··· GIVEN RECORDS

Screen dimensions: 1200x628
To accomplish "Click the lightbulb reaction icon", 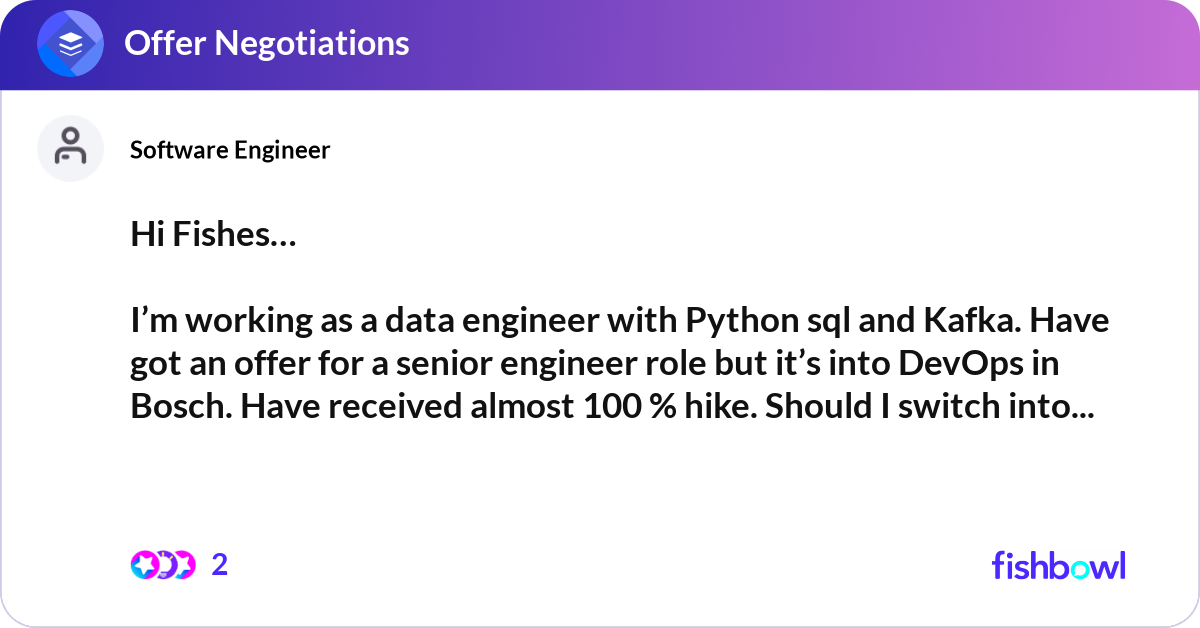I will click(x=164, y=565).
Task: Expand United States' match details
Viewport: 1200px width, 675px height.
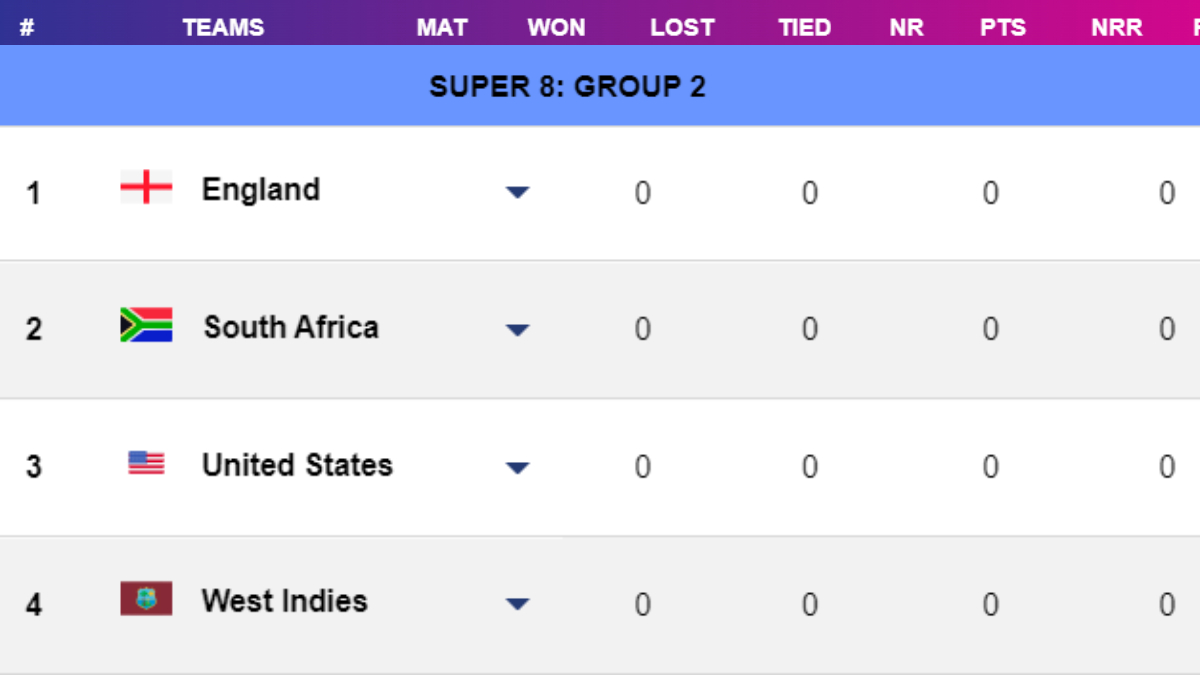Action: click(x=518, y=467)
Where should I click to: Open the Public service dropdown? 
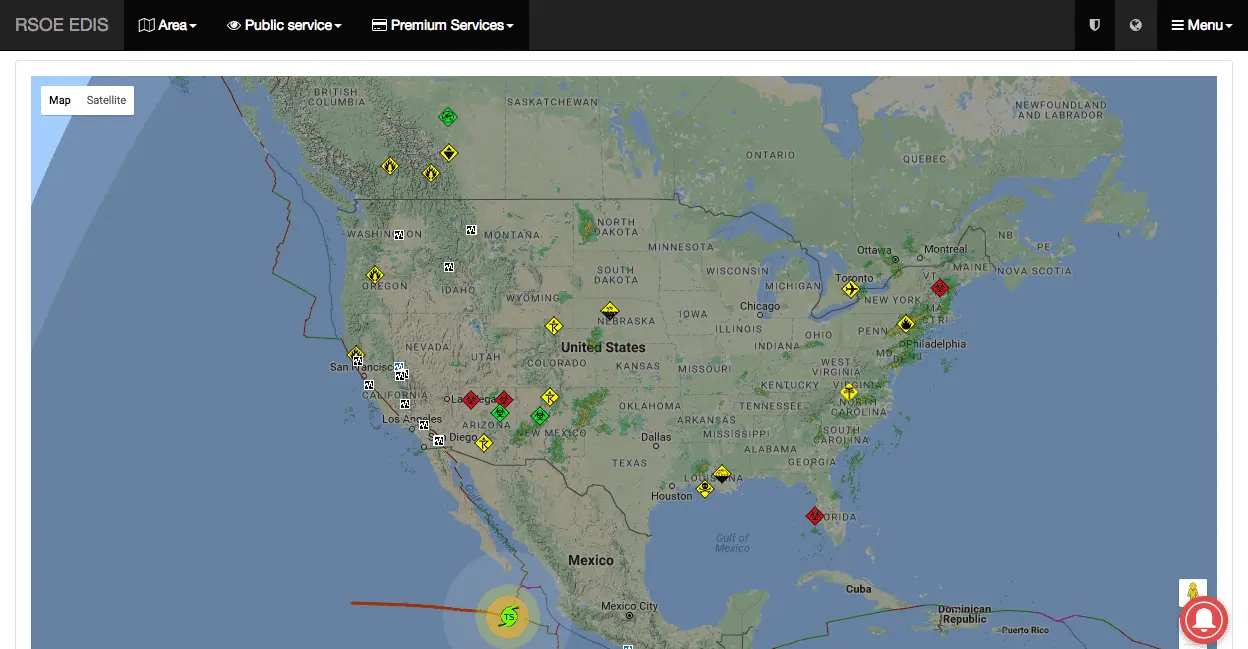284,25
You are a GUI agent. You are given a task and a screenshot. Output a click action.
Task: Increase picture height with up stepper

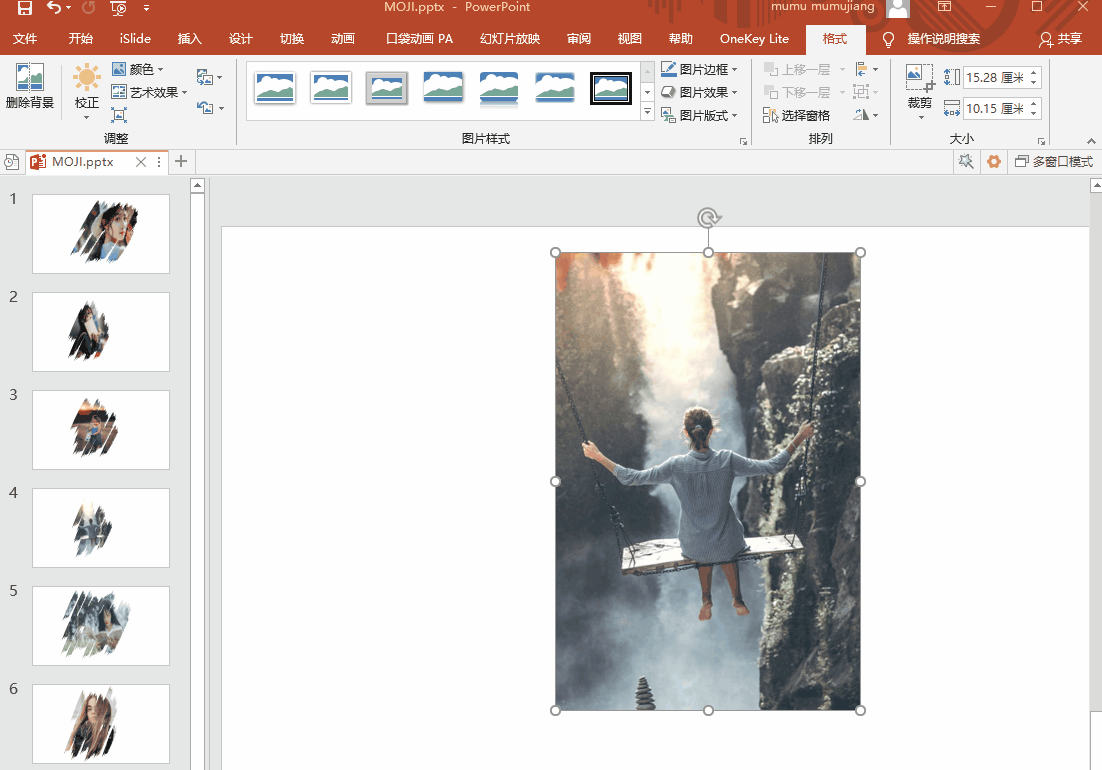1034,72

······

= WHAT THE TASK ASKS =
Write out word for word the part of the items that starts with the line containing "Task: Expand United States' match details" and runs through the end of the items. Leave the pictures out.

= RESPONSE TO THE EXERCISE =
Task: Expand United States' match details
Viewport: 1200px width, 675px height.
Action: click(x=518, y=467)
Where should I click to: Open the Public service dropdown? 
284,25
You are a GUI agent. You are given a task and a screenshot. Output a click action.
Task: Increase picture height with up stepper

1034,72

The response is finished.